> [Supplied records]:
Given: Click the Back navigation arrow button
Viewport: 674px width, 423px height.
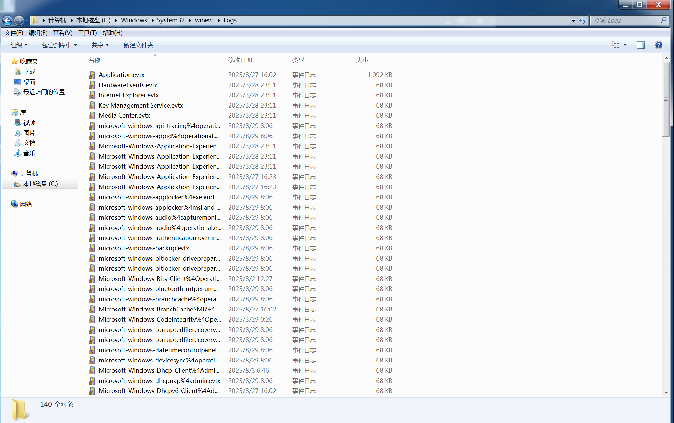Looking at the screenshot, I should pyautogui.click(x=7, y=20).
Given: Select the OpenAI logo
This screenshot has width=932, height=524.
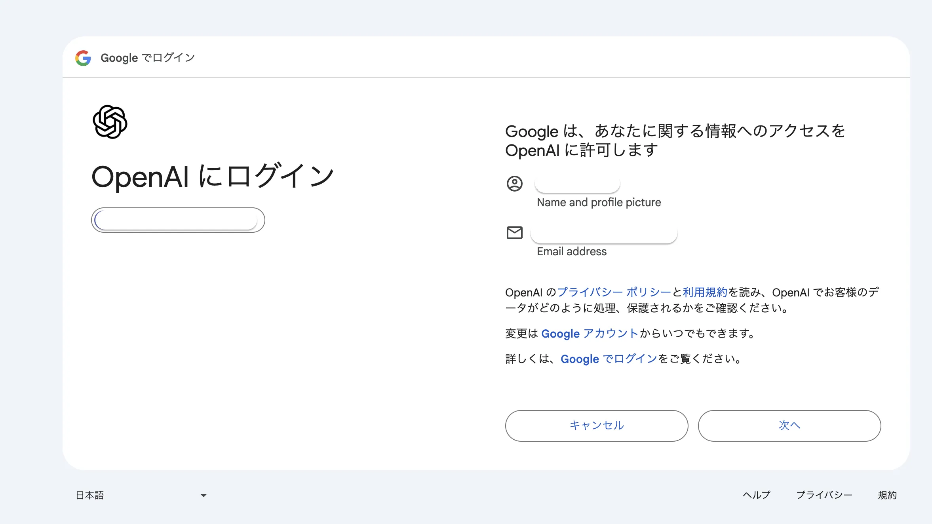Looking at the screenshot, I should tap(110, 122).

> [Task brief]:
Repeat all of the entries above exactly. Keep pictures out of it.

> [Exercise answer]:
Given: Click the Back navigation arrow button
Viewport: 674px width, 423px height.
Looking at the screenshot, I should pyautogui.click(x=7, y=20).
Given: Select the OpenAI logo
This screenshot has width=932, height=524.
Looking at the screenshot, I should tap(110, 122).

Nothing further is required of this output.